Over the past few years, your host has passed through Redwood City countless times on the Caltrain on the way to the office, and thought it was time to revisit.

Incorporated in 1867, Redwood City is one of the oldest cities in San Mateo County, and has a number of historic sights remaining. Due to a recent downtown revitalization effort, the historic center is now a pleasant place to stroll. Of the old buildings present, the most notable are the old San Mateo County Courthouse and the Fox Theater (See pictures).

The courthouse was constructed in 1910, and though smaller, rivals San Francisco City Hall in opulence. Inside lies one of the largest stained glass domed rotundas in Northern California. The building currently houses the San Mateo County History Museum, which has several interesting exhibits, as well as a restored courtroom with its own stained glass ceiling. Mosaics line the hallways and rotunda floor. Fronting the courthouse is a new downtown plaza. In 2006, the County removed a building that occupied the sight, and restored the original columned facade.

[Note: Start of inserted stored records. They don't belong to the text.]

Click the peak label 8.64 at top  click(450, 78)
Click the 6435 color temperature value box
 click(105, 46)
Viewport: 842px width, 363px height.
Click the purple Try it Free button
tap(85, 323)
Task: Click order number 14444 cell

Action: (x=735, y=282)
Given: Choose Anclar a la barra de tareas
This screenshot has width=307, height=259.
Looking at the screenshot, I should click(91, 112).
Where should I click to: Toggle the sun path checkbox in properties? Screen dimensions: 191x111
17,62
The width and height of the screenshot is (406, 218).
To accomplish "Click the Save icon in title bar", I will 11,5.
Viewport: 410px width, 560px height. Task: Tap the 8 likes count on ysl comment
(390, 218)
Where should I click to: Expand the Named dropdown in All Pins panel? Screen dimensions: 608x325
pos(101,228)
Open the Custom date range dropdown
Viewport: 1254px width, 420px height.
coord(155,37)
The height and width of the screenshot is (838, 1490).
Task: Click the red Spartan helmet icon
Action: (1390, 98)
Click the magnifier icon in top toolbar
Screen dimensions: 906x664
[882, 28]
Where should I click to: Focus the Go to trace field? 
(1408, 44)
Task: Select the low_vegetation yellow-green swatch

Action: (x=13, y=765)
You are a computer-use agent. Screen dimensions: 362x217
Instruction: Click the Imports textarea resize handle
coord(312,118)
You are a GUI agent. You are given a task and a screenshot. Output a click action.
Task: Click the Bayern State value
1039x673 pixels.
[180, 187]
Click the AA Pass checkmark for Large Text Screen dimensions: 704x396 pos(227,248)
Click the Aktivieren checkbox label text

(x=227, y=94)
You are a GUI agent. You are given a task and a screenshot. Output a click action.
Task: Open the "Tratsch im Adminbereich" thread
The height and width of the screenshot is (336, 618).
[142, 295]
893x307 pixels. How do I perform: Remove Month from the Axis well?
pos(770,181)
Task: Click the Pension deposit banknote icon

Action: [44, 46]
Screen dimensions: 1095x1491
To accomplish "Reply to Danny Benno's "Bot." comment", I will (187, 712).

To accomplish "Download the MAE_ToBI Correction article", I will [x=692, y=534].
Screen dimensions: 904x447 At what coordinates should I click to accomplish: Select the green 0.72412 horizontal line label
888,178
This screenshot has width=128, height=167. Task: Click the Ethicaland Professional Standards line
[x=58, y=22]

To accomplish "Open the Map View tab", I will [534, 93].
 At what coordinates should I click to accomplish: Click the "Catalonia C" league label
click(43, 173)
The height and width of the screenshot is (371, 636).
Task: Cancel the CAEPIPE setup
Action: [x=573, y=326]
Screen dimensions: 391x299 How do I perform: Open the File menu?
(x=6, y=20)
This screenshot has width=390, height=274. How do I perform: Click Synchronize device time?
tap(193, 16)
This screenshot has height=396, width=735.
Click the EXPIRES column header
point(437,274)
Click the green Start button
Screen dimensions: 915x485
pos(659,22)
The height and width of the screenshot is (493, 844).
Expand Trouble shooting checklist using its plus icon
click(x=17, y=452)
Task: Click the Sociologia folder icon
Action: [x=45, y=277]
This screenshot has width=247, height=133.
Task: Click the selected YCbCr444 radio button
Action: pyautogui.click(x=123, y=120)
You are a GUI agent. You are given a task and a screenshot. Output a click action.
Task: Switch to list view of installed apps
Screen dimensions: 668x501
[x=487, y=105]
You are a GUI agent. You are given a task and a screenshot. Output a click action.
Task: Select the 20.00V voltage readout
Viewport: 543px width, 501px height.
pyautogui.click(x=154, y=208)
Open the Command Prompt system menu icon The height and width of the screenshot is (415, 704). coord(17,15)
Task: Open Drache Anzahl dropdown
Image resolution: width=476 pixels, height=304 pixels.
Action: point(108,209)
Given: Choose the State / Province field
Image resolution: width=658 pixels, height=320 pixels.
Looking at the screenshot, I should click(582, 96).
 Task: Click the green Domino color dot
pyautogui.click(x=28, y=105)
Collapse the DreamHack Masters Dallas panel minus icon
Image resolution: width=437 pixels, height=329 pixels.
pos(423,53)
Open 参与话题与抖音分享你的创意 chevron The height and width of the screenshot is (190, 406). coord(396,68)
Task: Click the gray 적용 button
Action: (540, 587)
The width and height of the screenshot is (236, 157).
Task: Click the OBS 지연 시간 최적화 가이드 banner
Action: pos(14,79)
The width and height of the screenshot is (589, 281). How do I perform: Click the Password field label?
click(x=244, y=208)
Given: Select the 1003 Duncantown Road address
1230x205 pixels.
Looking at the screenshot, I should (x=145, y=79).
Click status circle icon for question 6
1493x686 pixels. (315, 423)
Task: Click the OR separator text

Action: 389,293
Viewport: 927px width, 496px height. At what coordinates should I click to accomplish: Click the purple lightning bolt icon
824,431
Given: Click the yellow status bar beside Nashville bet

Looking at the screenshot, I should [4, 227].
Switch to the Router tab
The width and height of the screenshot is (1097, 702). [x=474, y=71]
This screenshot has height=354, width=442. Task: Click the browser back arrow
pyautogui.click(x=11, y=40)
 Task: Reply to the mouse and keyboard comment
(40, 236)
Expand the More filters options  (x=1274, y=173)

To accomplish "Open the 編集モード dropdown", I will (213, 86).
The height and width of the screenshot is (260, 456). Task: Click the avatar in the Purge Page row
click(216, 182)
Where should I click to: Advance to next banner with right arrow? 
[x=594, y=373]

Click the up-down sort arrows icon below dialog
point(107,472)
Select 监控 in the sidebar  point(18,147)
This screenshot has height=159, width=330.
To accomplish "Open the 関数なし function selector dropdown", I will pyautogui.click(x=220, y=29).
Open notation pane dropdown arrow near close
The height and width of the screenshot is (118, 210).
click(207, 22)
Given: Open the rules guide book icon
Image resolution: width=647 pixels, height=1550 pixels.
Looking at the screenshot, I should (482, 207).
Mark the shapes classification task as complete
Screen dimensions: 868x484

Across the plaza from the courthouse is the Fox Theater, a venue constructed in 1928 as a Vaudeville house in the Moorish art deco style. It currently houses the Fox and Little Fox theaters and supports numerous live acts throughout the year. One can occasionally wander into the ornate lobby and theater outside of performance times.

Bisecting the Plaza is Broadway Street, which travels the length of Downtown. At the Intersection of Broadway and Main to the East lies a collection of several historic commercial structures including the Sequoia Hotel and the domed Fitzpatrick Building, constructed in 1899. Upon construction, the Fitzpatrick Building housed the first bank between San Francisco and San Jose. Notice the ornate late Victorian design elements of the building. The whole district is listed on the National Register of Historic Places.

At the other end of Broadway past the railroad tracks lies a collection of interesting stores and restaurants including the City Pub, with good burgers, and the Gourmet Haus Staudt Gifts and Cafe, a great German store and eatery. In business for over 25 years, the owners have recently added a pub and beer garden to the back of the store. Try a sausage or two with your stein of beer.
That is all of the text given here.